# Download git repository

In [None]:
!git clone https://github.com/EleutherAI/gpt-neox.git

# Install requirements

In [2]:
%cd gpt-neox

/content/gpt-neox


In [None]:
!pip install -r requirements/requirements.txt
!pip install tensorboard==2.14
!pip install 'urllib3<2'
!pip install -r requirements/requirements-wandb.txt # optional, if logging using WandB
!pip install -r requirements/requirements-tensorboard.txt # optional, if logging via tensorboard
!python ./megatron/fused_kernels/setup.py install # optional, if using fused kernels

# Datasets And Tokenizer
Make data folder and put dataset inside the folder.The dataset must be in jsonl format. Else you can make your own dataset into jsonl dataset.

In [4]:
!mkdir data

## Make Custom jsonl Dataset(Optional)

In [None]:
# read data
my_dataset = open("my_dataset.txt", 'r').read()
my_dataset = my_dataset.split("\n")

# make data into list
list_dict = []
for i in range(len(my_dataset)):
    dic = {}
    dic['text'] = my_dataset[i]
    list_dict.append(dic)

# make list into jsonl format
import json
with open('my_dataset.jsonl', 'w', encoding='utf-8') as outfile:
    for entry in list_dict:
        json.dump(entry, outfile)
        outfile.write('\n')

## Tokenizer  
There are three options for tokenizer.
1. You can download English tokenizers from the link below.
2. You can use any tokenizer you want, as long as they are HFGPT2Tokenizer, HFTokenizer, GPT2BPETokenizer, or CharLevelTokenizer.
3. You can make custom tokenizer with the code below.   

GPT2 Tokenizer
- Vocab: https://s3.amazonaws.com/models.huggingface.co/bert/gpt2-vocab.json
- Merge: https://s3.amazonaws.com/models.huggingface.co/bert/gpt2-merges.txt

GPT-NeoX 20B Tokenizer  
https://the-eye.eu/public/AI/models/GPT-NeoX-20B/slim_weights/20B_tokenizer.json  


In [None]:
from tokenizers import Tokenizer
from tokenizers.models import BPE
from tokenizers.trainers import BpeTrainer
from tokenizers.pre_tokenizers import Whitespace
from tokenizers.processors import TemplateProcessing

from transformers import PreTrainedTokenizerFast
trainer = BpeTrainer(special_tokens=["[UNK]", "[CLS]", "[SEP]", "[PAD]", "[MASK]"], \
											vocab_size = 60000, min_frequency = 5)

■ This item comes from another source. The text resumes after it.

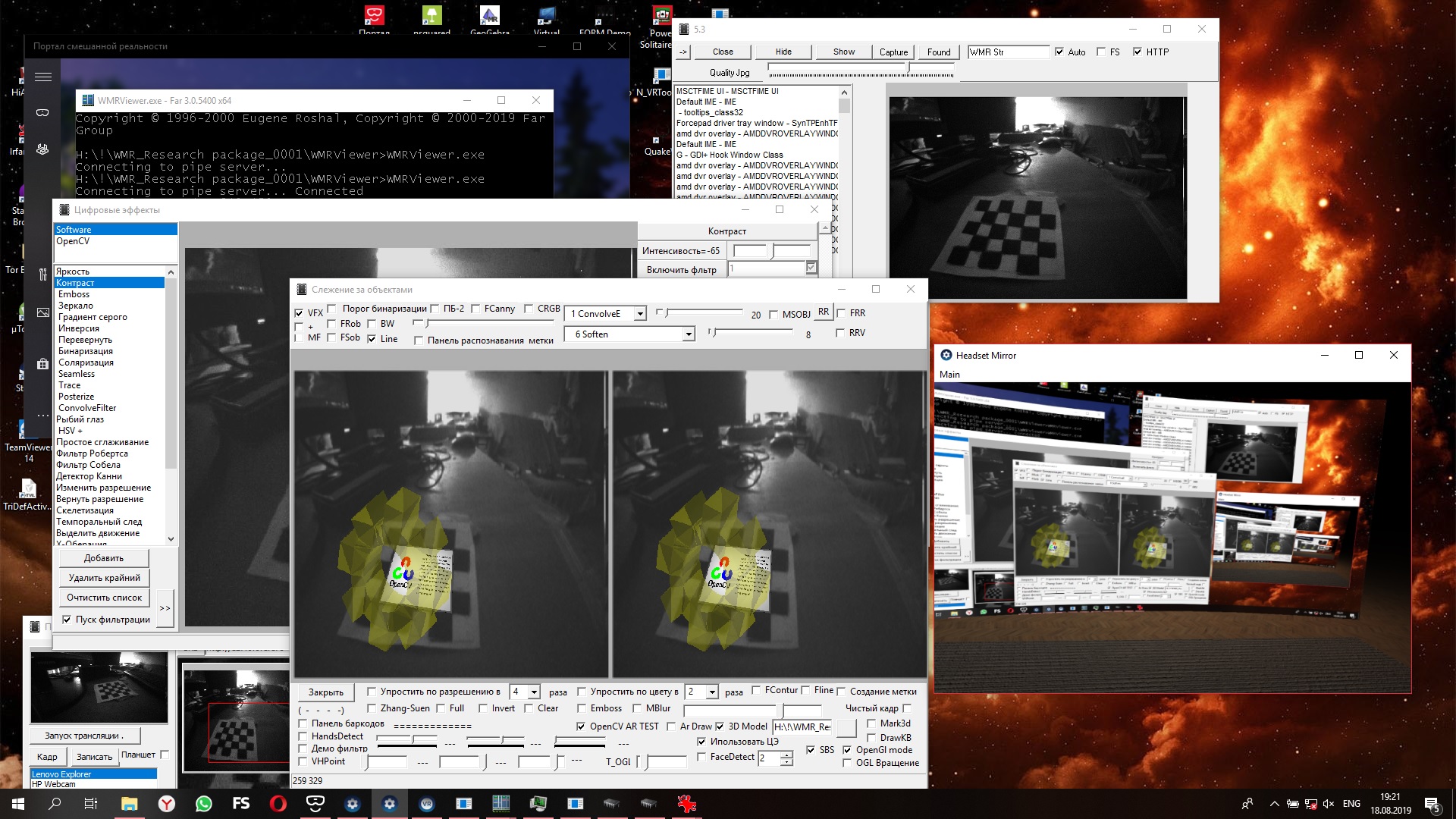The height and width of the screenshot is (819, 1456).
Task: Click the headset icon in portal sidebar
Action: pyautogui.click(x=43, y=112)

tokenizer = Tokenizer(BPE(unk_token="[UNK]"))
tokenizer.pre_tokenizer = Whitespace()

files = ["./data/tokenizer_data.txt"]  # has to be txt file
tokenizer.train(files, trainer)

tokenizer.post_processor = TemplateProcessing(
    single="[CLS] $A [SEP]",
    pair="[CLS] $A [SEP] $B:1 [SEP]:1",
    special_tokens=[
        ("[CLS]", tokenizer.token_to_id("[CLS]")),
        ("[SEP]", tokenizer.token_to_id("[SEP]")),
    ],
)

awesome_tokenizer = PreTrainedTokenizerFast(tokenizer_object=tokenizer)
awesome_tokenizer.save_pretrained("./data")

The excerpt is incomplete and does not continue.